Software and hardware obsolescence in the kernel
The software side
Obsolete hardware, he said, can be defined as devices that are no longer being made, usually because they have been superseded by newer, cheaper, and better products. Obsolete hardware can still be useful, and often remains in use for a long time, but it's hard to know whether any specific device is still used. Obsolete code is a bit different; the hardware it enables might still be in production, but all of its users are running older kernels and are never going to upgrade. In such cases, the code can be removed, since nobody benefits from its ongoing maintenance.
Bergmann's proposal is to create a way of documenting which code in the kernel is there solely for the support of obsolete hardware; in particular, it would note the kernel configuration symbols associated with that hardware. For each symbol, the document would describe why it is still in use and for how long that situation is expected to continue. The consequences of removing this support (effects on other drivers that depend on it, for example) would be noted, as would the benefits that would come from removing it.
There are various groups that would be impacted by this change. The kernel
retains support for a number of hobbyist platforms, for example; these
include processor architectures with no commercial value but an ongoing
hobbyist following. The kernel still supports a number of Sun 3
workstation models; he has no idea whether anybody is actually
running such systems or not. Kernel developers generally like to keep
hobbyist platforms alive as long as somebody is willing to maintain them.
Then there are platforms with few users, but those users may really need them. These include various types of embedded systems, industrial controllers, military systems, and more. There are also systems that are clearly headed toward obsolescence in the future. These include 32-bit architectures which, while still heavily used now, will eventually go away. Systems with big-endian byte order have declined 90% in the last ten years, and may eventually vanish entirely.

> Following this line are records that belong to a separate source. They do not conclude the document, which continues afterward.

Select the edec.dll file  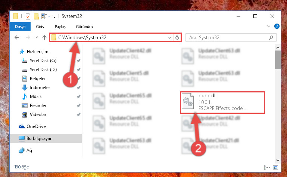click(x=222, y=103)
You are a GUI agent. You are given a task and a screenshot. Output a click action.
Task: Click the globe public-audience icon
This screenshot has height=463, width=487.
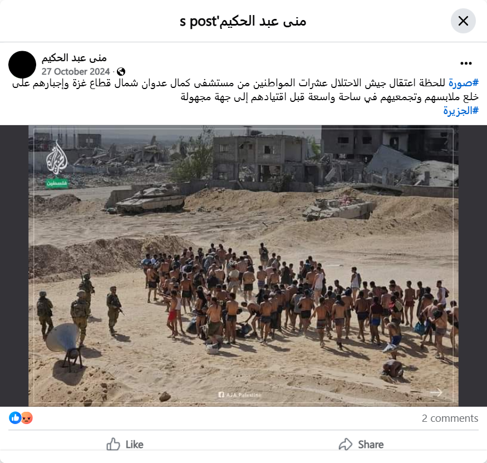tap(121, 72)
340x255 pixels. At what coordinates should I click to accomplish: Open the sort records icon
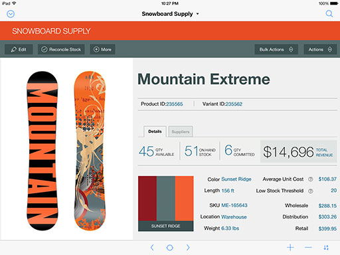(x=326, y=248)
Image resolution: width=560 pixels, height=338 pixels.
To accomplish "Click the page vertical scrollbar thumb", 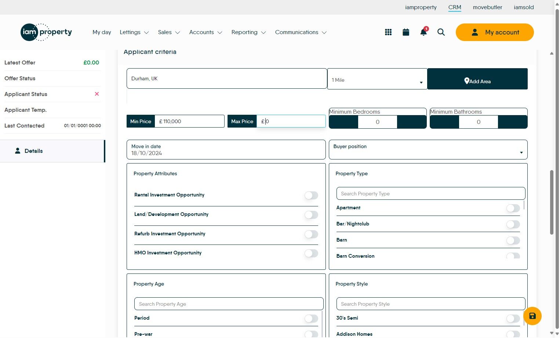I will tap(552, 202).
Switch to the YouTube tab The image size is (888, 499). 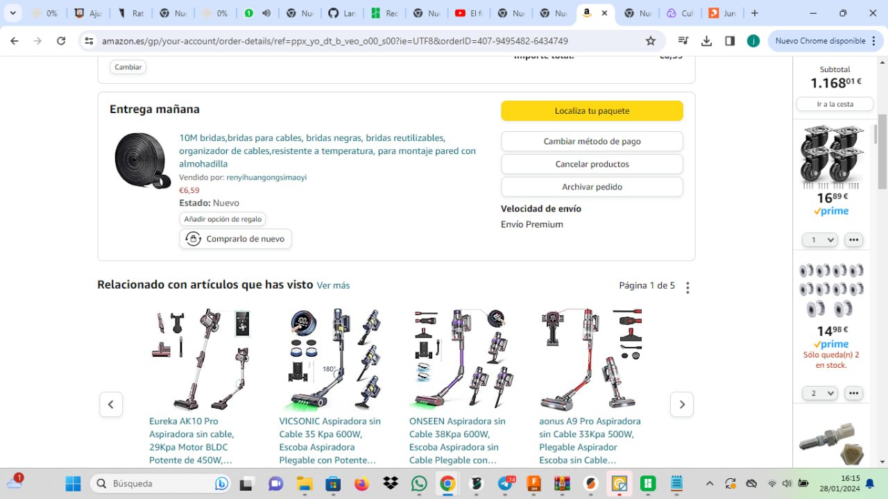tap(468, 13)
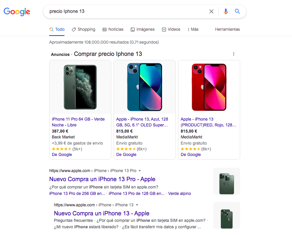The height and width of the screenshot is (235, 292).
Task: Open the Herramientas search tools
Action: [227, 29]
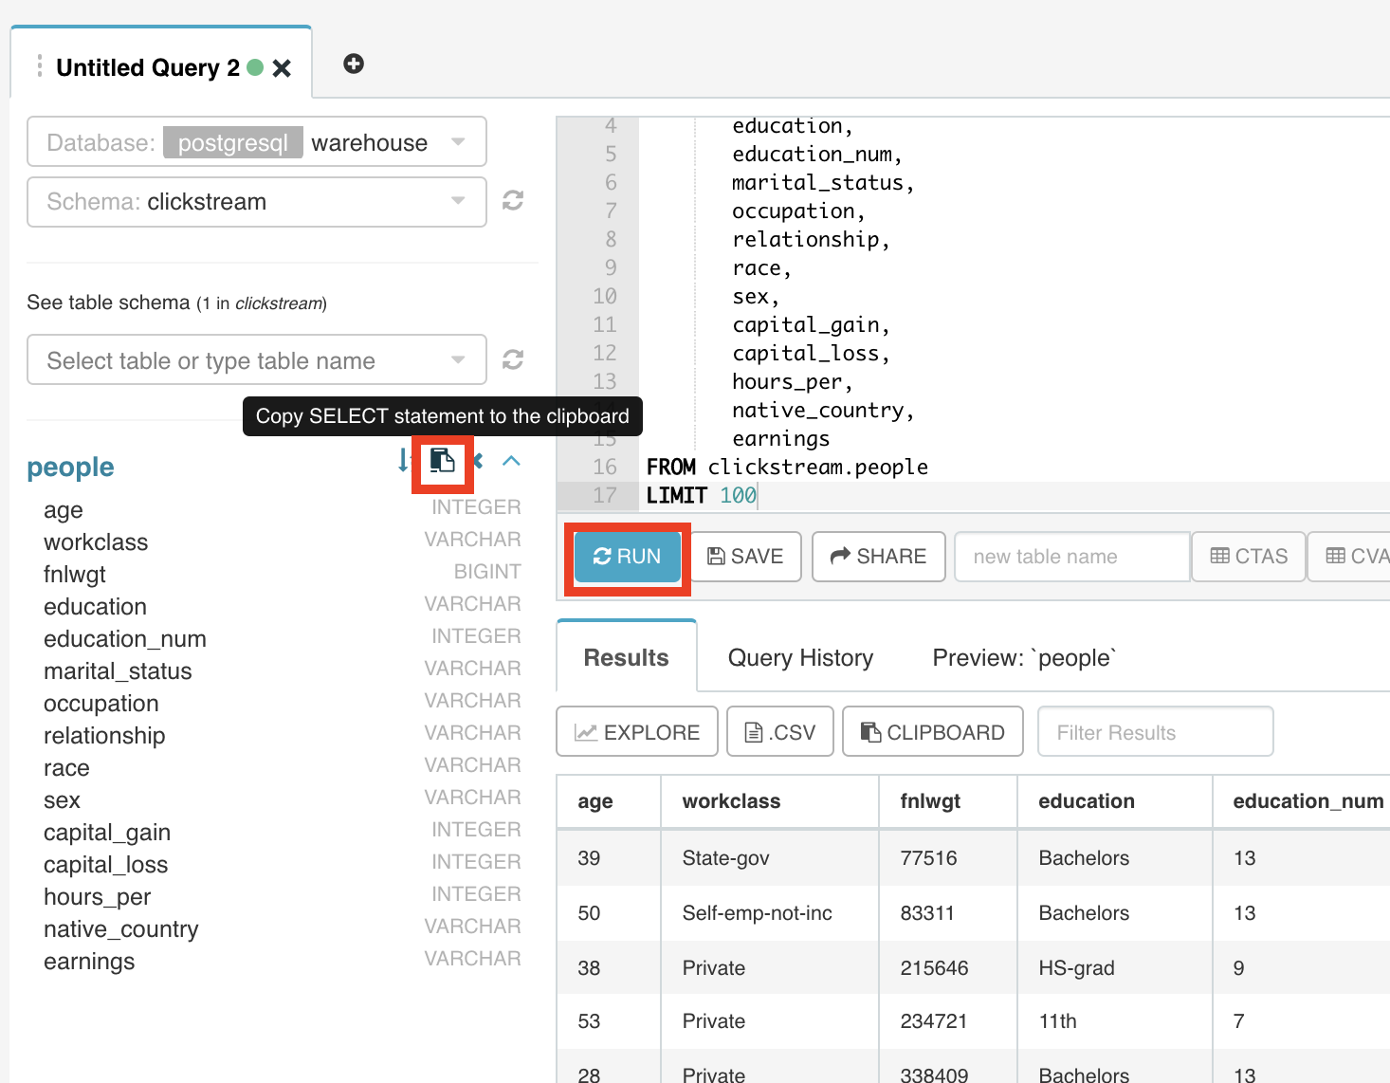The width and height of the screenshot is (1390, 1083).
Task: Run the query
Action: coord(627,557)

So where should this sort of information be documented? He proposed a few options, including a new file in the documentation directory, in the Kconfig files that define the relevant configuration symbols, somewhere on wiki.kernel.org, or somewhere else entirely. Responding to a poll in the conference system, just over half of the attendees indicated a preference for a file in the kernel tree.
At this point your editor had to jump in and ask how this idea compares to the kernel's feature-removal-schedule.txt file. This file was added in 2005 as a way of warning users about features that would go away soon; this file itself was removed in 2012 after Linus Torvalds got fed up with it. Why should the fate of this new file be different? Bergmann responded that this file would not be a schedule for removal of support; instead, it would be a way of documenting that support needs to be kept for at least a certain period of time. Users of the affected hardware could easily update the file at any time to assure the community that they still exist. As documentation for the reasons to keep support in the kernel, it would be more useful.
Florian Weimer asked what the effect would be on user space if this proposal were adopted; the answer was "none". User-space interfaces are in a different category, Bergmann said, with a much higher bar to be overcome before they can be removed. This file would cover hardware-specific code. Mike Rapoport added that it would be a way to know when users would be unaffected, once it becomes clear that nobody is running upstream kernels on the hardware in question.
Catalin Marinas suggested creating a CONFIG_OBSOLETE marker for code that supports obsolete hardware, but Will Deacon was nervous about that idea. He recently did some work on the page-table code for 32-bit SPARC machines; he got no comments on those changes, but he did get reports when various continuous-integration systems tested them. A CONFIG_OBSOLETE marker might be taken as a sign by the maintainers of such systems that the code no longer needs to be tested, reducing the test coverage significantly.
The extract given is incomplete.